C'est la coopérative qui a pris l'initiative de créer ce groupement en 2010. Elle ne voulait plus avoir à recruter et à former chaque année des saisonniers pour les vendanges. « Nos adhérents avaient besoin de main-d'oeuvre à d'autres périodes. En jouant sur cette complémentarité, notre groupement a pu recruter des personnes en CDI », explique Lilian Copovi, président du groupement et président délégué des Vignobles Cap Leucate. Au chai, ce sont désormais les mêmes salariés qui interviennent tous les ans. « Ils connaissent bien nos équipements, c'est sécurisant. »
Le groupement Cézelly compte neuf adhérents, dont la cave coopérative. Il emploie huit salariés. « Nous les avons recrutés localement par le bouche-à-oreille. Certains membres nous ont proposé un de leurs saisonniers. D'autres sont venus pour les vendanges et ont ensuite été intéressés par la possibilité de travailler dans les vignes. »

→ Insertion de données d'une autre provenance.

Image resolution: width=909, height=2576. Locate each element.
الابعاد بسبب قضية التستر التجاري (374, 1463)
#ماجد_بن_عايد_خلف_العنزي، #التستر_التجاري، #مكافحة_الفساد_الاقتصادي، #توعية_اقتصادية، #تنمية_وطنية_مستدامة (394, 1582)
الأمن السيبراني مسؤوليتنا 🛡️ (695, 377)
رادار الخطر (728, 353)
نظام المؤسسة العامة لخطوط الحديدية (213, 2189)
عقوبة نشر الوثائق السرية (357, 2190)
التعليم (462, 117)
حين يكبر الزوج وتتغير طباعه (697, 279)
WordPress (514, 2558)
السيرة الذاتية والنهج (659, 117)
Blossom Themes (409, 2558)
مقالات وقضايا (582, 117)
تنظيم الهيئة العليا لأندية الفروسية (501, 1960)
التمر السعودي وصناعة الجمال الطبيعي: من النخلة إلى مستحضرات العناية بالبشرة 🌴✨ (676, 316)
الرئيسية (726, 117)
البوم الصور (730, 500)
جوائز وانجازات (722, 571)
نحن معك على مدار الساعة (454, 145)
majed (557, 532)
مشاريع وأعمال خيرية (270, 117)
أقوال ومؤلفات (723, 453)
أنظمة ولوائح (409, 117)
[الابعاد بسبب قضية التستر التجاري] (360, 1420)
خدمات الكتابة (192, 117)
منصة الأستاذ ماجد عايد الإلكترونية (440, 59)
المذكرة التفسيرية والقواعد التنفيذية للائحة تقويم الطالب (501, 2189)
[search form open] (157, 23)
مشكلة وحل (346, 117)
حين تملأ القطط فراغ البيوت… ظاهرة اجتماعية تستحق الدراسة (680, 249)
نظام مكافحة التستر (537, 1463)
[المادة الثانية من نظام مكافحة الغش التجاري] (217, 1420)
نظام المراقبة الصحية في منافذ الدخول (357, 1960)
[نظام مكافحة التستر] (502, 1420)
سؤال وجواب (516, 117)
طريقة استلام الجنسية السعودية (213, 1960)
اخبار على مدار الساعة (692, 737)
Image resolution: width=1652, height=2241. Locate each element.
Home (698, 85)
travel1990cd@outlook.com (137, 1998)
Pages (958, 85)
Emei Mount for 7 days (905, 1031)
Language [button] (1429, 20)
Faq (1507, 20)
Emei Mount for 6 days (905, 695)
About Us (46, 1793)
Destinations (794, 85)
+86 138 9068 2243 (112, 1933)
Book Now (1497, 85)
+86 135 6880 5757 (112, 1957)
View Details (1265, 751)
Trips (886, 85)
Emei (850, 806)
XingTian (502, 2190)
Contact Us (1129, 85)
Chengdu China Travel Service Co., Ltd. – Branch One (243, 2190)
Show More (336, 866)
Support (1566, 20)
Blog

La palette de travaux à réaliser chez les adhérents permet de remplir le planning de chaque salarié. « Ainsi, Karine travaille l'été dans les points de vente de la coop. Durant l'automne et l'hiver, elle prend en charge le travail administratif d'une exploitation, où elle enchaîne au printemps avec les travaux en vert », détaille Lilian Copovi.
La succession des travaux à accomplir dans l'année est calée avant l'embauche de chaque nouveau salarié. Mais des ajustements sont possibles. « En 2017 et 2018, je prévois de planter. Au moment où nous ferons le planning annuel, je demanderai à avoir un salarié un mois de plus pour faire face à ce surcroît de travail », précise Christophe Jaulent.
Le groupement offre aussi un cadre qui facilite l'installation progressive de jeunes dont les parents ne sont pas viticulteurs. « Nous prenons le temps de discuter avec chaque salarié de ses projets. S'il a envie de s'installer, nous lui signalons les vignes disponibles lorsque nous en repérons. Il peut ainsi commencer à acquérir quelques hectares tout en restant dans le groupement », explique le président du groupement.
Sébastien Puig fait partie des salariés qui songent à se lancer. « Depuis janvier, j'effectue tous les travaux sur 15 ha de vignes. Le foncier appartient au fonds Labéliance Invest, qui le loue à une SCEA créée par la coopérative pour les exploiter. D'ici sept ans, j'aurai la possibilité de les racheter », précise-t-il.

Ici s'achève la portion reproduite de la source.